И он оглянулся по своей привычке на всех бывших в комнате. Увидав, что женщина, стоявшая в дверях, двинулась было идти, он крикнул ей: «Постой, я сказал». И с тем неуменьем, с тою нескладностью разговора, которые так знал Константин, он, опять оглядывая всех, стал рассказывать брату историю Крицкого: как его выгнали из университета за то, что он завел общество вспоможения бедным студентам и воскресные школы[69], и как потом он поступил в народную школу учителем, и как его оттуда также выгнали, и как потом судили за что-то.

– Вы Киевского университета? – сказал Константин Левин Крицкому, чтобы прервать установившееся неловкое молчание.

– Да, Киевского был, – насупившись, сердито говорил Крицкий.

– А эта женщина, – перебил его Николай Левин, указывая на нее, – моя подруга жизни, Марья Николаевна.

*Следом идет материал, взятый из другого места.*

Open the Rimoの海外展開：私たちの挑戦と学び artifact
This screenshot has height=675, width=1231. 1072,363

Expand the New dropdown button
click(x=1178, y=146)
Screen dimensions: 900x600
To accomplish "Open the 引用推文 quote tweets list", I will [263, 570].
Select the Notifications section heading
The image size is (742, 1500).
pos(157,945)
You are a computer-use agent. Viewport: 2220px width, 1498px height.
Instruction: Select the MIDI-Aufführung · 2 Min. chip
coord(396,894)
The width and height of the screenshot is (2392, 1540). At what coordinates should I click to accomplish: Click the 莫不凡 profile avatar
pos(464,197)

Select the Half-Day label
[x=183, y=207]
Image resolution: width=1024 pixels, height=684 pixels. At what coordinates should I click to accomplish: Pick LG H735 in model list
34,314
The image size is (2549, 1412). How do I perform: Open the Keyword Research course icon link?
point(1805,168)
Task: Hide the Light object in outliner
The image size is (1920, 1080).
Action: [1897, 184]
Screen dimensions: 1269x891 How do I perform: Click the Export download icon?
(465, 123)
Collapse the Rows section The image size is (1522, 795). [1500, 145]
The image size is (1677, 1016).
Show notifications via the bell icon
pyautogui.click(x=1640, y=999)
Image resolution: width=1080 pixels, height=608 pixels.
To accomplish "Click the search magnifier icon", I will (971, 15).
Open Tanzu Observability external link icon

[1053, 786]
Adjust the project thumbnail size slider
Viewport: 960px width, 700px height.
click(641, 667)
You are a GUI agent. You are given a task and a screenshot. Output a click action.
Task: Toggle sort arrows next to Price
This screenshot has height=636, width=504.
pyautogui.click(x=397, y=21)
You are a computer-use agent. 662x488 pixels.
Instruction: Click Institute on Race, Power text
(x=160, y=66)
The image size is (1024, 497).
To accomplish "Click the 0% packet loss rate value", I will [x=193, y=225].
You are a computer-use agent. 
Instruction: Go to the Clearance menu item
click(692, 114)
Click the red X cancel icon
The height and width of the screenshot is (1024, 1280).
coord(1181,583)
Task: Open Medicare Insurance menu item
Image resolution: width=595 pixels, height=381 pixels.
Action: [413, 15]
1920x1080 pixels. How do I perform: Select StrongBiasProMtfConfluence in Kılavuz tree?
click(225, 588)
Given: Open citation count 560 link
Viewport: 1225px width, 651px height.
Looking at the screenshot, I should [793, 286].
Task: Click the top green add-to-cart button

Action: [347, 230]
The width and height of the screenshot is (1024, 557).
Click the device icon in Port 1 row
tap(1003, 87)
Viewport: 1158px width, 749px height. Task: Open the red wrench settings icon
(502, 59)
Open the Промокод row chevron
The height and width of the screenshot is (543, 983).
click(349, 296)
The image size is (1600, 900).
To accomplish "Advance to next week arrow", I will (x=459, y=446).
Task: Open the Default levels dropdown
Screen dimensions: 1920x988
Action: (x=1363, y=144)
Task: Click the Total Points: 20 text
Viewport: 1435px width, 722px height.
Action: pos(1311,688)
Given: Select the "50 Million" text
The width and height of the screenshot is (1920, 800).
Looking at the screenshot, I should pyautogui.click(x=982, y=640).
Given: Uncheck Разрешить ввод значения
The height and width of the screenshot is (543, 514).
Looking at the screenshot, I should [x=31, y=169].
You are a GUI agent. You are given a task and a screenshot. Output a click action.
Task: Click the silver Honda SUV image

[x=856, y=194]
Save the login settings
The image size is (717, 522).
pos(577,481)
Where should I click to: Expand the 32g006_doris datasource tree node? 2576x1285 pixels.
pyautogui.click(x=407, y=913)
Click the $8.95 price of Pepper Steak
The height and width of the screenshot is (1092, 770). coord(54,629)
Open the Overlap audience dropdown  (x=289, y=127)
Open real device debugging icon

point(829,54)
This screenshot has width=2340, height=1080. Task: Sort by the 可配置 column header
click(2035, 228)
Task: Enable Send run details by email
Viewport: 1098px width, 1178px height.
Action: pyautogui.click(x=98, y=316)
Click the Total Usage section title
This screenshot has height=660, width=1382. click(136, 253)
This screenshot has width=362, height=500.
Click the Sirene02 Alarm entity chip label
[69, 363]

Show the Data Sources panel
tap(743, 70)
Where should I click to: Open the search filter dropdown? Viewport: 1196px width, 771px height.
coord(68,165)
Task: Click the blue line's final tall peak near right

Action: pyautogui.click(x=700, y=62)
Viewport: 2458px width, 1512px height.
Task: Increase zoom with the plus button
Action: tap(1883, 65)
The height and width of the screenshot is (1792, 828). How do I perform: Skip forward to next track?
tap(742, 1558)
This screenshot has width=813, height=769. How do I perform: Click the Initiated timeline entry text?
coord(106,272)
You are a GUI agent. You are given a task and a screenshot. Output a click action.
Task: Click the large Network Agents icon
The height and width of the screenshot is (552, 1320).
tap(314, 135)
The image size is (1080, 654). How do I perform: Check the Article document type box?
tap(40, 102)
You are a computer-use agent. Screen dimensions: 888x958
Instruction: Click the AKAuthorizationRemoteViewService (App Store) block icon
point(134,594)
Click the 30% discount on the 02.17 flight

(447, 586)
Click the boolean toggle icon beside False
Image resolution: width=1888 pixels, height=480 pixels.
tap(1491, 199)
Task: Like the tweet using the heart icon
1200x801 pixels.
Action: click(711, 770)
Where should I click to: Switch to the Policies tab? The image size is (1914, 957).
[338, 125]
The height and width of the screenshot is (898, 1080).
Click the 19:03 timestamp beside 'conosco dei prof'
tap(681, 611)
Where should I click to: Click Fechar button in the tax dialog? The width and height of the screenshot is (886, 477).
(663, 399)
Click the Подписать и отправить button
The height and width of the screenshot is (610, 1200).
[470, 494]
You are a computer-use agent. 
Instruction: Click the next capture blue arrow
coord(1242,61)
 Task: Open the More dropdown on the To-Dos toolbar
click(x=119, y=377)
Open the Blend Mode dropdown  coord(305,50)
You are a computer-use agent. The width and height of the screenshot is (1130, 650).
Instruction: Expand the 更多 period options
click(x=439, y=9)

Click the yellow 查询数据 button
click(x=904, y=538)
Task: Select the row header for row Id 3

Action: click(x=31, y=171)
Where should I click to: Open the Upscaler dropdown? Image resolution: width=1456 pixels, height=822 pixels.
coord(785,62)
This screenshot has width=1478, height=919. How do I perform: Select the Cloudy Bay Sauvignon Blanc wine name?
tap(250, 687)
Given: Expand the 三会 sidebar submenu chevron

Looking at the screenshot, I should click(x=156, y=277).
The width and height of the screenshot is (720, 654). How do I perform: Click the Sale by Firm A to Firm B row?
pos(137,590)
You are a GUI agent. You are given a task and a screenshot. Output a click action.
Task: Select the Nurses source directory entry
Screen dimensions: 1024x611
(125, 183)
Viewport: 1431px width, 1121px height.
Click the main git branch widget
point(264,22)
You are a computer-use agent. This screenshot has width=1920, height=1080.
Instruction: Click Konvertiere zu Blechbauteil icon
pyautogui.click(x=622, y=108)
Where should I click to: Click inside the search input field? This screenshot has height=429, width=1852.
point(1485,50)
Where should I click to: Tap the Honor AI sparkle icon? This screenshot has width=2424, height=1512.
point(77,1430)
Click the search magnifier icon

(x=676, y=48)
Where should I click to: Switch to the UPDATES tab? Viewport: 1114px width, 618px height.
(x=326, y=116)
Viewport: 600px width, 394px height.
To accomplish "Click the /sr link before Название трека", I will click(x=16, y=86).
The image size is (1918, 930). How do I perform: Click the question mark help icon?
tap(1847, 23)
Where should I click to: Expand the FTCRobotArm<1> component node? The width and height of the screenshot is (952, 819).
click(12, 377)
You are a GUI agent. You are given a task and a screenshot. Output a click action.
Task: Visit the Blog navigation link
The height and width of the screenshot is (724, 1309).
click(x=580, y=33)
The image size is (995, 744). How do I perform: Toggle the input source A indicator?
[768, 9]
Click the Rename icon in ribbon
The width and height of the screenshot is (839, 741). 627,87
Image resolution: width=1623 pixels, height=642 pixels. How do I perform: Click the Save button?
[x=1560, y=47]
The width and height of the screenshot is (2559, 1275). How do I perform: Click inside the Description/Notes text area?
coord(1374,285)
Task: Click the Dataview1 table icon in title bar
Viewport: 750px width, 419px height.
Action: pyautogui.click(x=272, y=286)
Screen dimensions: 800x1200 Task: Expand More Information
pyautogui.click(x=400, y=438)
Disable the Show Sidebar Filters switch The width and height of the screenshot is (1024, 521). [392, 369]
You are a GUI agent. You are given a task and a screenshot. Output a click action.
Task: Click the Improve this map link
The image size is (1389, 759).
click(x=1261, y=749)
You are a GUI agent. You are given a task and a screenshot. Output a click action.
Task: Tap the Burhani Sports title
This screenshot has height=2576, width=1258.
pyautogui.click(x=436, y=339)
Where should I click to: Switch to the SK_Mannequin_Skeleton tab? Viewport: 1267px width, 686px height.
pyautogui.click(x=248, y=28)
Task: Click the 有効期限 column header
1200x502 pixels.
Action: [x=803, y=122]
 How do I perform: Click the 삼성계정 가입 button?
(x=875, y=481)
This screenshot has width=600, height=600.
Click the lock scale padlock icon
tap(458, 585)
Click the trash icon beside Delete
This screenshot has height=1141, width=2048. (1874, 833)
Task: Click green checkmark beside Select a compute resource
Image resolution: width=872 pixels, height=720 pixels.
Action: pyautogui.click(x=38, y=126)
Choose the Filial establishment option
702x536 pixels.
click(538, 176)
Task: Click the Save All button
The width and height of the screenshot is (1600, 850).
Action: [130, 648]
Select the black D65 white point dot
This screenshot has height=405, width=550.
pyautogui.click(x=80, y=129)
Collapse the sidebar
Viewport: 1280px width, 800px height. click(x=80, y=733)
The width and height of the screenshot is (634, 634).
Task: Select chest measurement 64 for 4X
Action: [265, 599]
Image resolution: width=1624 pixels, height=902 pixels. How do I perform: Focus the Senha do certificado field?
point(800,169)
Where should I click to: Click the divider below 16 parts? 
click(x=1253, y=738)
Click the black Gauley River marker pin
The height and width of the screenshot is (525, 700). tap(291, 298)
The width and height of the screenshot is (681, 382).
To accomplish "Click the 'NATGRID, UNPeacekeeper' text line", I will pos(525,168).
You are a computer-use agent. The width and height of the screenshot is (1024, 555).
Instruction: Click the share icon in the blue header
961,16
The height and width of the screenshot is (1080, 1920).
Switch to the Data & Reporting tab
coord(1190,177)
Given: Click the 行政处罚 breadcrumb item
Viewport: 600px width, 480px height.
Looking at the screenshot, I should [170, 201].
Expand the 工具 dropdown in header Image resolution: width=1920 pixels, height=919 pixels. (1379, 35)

Я взял ее из дома, – и он дернулся шеей, говоря это. – Но люблю ее и уважаю и всех, кто меня хочет знать, – прибавил он, возвышая голос и хмурясь, – прошу любить и уважать ее. Она все равно что моя жена, все равно. Так вот, ты знаешь, с кем имеешь дело. И если думаешь, что ты унизишься, так вот Бог, а вот порог.

И опять глаза его вопросительно обежали всех.

– Отчего же я унижусь, я не понимаю.

– Так вели, Маша, принести ужинать: три порции, водки и вина… Нет, постой… Нет, не надо… Иди.